WHAT YOU SHOULD DO: Copy nothing but the lines below running from the line containing "University of Georgia (560, 687)" through the line containing "Appointments & Awards (279, 140)", both end lines included.

EXTRACTED RECORDS:
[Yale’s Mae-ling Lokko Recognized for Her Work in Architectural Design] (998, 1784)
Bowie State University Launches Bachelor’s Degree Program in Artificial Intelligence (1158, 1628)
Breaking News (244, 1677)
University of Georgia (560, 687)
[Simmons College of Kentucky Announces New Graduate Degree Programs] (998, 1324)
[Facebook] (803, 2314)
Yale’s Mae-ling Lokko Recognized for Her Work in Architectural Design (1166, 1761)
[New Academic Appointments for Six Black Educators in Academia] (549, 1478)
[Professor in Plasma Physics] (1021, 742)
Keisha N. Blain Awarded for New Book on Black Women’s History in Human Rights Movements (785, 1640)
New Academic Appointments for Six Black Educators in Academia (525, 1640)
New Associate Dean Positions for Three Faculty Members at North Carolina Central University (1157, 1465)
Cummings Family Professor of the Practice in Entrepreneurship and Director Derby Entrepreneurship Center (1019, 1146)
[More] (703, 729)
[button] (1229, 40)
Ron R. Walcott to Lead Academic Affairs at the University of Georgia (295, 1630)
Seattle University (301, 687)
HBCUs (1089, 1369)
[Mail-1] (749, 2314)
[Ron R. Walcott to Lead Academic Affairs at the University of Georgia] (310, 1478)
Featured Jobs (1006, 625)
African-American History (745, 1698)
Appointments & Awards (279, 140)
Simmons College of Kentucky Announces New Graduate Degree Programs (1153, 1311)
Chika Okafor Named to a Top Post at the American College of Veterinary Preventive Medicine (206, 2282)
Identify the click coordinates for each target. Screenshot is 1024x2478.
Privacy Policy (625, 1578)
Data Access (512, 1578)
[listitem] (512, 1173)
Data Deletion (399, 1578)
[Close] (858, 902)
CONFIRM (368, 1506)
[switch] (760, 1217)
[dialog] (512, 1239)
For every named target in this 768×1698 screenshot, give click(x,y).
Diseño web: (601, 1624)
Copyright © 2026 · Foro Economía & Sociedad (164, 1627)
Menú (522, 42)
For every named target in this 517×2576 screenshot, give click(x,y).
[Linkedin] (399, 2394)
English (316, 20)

RESPONSE AREA:
University of Georgia (560, 687)
[Simmons College of Kentucky Announces New Graduate Degree Programs] (998, 1324)
[Facebook] (803, 2314)
Yale’s Mae-ling Lokko Recognized for Her Work in Architectural Design (1166, 1761)
[New Academic Appointments for Six Black Educators in Academia] (549, 1478)
[Professor in Plasma Physics] (1021, 742)
Keisha N. Blain Awarded for New Book on Black Women’s History in Human Rights Movements (785, 1640)
New Academic Appointments for Six Black Educators in Academia (525, 1640)
New Associate Dean Positions for Three Faculty Members at North Carolina Central University (1157, 1465)
Cummings Family Professor of the Practice in Entrepreneurship and Director Derby Entrepreneurship Center (1019, 1146)
[More] (703, 729)
[button] (1229, 40)
Ron R. Walcott to Lead Academic Affairs at the University of Georgia (295, 1630)
Seattle University (301, 687)
HBCUs (1089, 1369)
[Mail-1] (749, 2314)
[Ron R. Walcott to Lead Academic Affairs at the University of Georgia] (310, 1478)
Featured Jobs (1006, 625)
African-American History (745, 1698)
Appointments & Awards (279, 140)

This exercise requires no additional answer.